- What the exercise asks -
Beginning at the line containing "Task: Open Safari bookmarks", restate each line of the listing below word for word until the last one has been given.

(Beginning of Records for the exercise)

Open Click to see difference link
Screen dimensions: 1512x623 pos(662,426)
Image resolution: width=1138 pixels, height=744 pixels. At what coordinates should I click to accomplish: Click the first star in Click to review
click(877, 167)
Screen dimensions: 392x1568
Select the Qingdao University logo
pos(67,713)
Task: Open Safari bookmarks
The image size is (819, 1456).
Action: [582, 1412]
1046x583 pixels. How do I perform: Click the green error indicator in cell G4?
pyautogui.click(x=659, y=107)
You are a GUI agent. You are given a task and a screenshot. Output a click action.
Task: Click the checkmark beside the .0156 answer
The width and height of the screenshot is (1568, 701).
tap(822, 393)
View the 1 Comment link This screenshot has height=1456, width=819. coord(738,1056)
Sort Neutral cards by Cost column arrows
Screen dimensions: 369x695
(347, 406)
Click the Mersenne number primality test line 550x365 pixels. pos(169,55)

(End of Records for the exercise)

- Answer for this exercise -
Task: Open Safari bookmarks
The image size is (819, 1456).
Action: [582, 1412]
1046x583 pixels. How do I perform: Click the green error indicator in cell G4?
pyautogui.click(x=659, y=107)
You are a GUI agent. You are given a task and a screenshot. Output a click action.
Task: Click the checkmark beside the .0156 answer
The width and height of the screenshot is (1568, 701).
tap(822, 393)
View the 1 Comment link This screenshot has height=1456, width=819. coord(738,1056)
Sort Neutral cards by Cost column arrows
Screen dimensions: 369x695
(347, 406)
Click the Mersenne number primality test line 550x365 pixels. pos(169,55)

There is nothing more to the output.